What, no reference to "I Wanna Be A Cowboy" by Boys Don't Cry?
a cowboy physician
I guess "Rambo" has become passe as an epithet.
TWC
Good point, although it depends on the deviation from the normal incidence of multiple births.
Also, as they get better at ensuring the survival to term of implanted embryos, Doctors are likely to reduce the number they attempt to implant in any one procedure.
ici, M. Grotius
I get so sick of these idiots who think that the infertility business is somehow out of control and needs to be regulated. Their "proof" is always anecdotal. More government regulation is going to end up prohibiting some people from being from being able to conceive or bear chilren (though limits) or drive the costs up so much that even more people won't be able to afford it. Hey, I've been through the process -- infertility treatments, IVFs, donated eggs, donated frozen embryo (which resulted in a kid!) and adoption as well. It's a hassle, expensive, and sometimes you don't get the outcome you hoped for. But, it's working, so leave the government the hell out of it.
Thanks Aresen, anecdotally speaking 🙂 the odds of quadruplets that didn't result from implants (eggs not boobs) or drugs is infinitesimally tiny. 1 in 729,000 of all natural births.
Where is my Marlboro Man? Where is his shiny gun?
You guys are just corporate shills for Big Embryo!
Mama, don't let your embryos grow up...
TWC
I knew the odds were small, but it is still amusing to think of the result if the Docs pushed the success-to-term rate to 100%.
Imagine being the only single birth child in a class consisting of you and five sets of quads? 🙁
Aresen-LOL
Speaking of Quads......
High, embryos that grow up to be cowboys herd cattle on Quads these days.
Mama, don't let your embryos grow up...
I was going to say "Mother's don't let your sons grow up to be cowboy physicians."

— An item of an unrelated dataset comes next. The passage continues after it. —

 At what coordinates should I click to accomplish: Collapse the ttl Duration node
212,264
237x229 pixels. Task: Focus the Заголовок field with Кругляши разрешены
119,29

This is nuts. When we did IVF, we spoke with 2 doctors. 1 wanted to implant 3 embryos, with the recommendation that we "reduce" down to 2 in the unlikely event that all 3 implanted.
The other wanted to implant only 2 embryos.
But seriously, the frequency of people choosing to implant 4 (or even 3) and then carrying to term 3 or more has got to be vanishingly small.
I'd worry less about the number of implants and more about the litters produced by fertility drugs.
Considering that being part of a litter has adverse effects on the health of the kiddies, why not insist on reduction down to two, especially if the taxpayers are the ones who are going to have to pick up the extra? Twins are pretty common and are usually healthy--when you get beyond that, you're fighting for nutrients and survival. Result: premature births, lots of medical care. Guess who usually pays? ...the taxpayer....
And the taxpayer pays millions for each litter (or so I've read).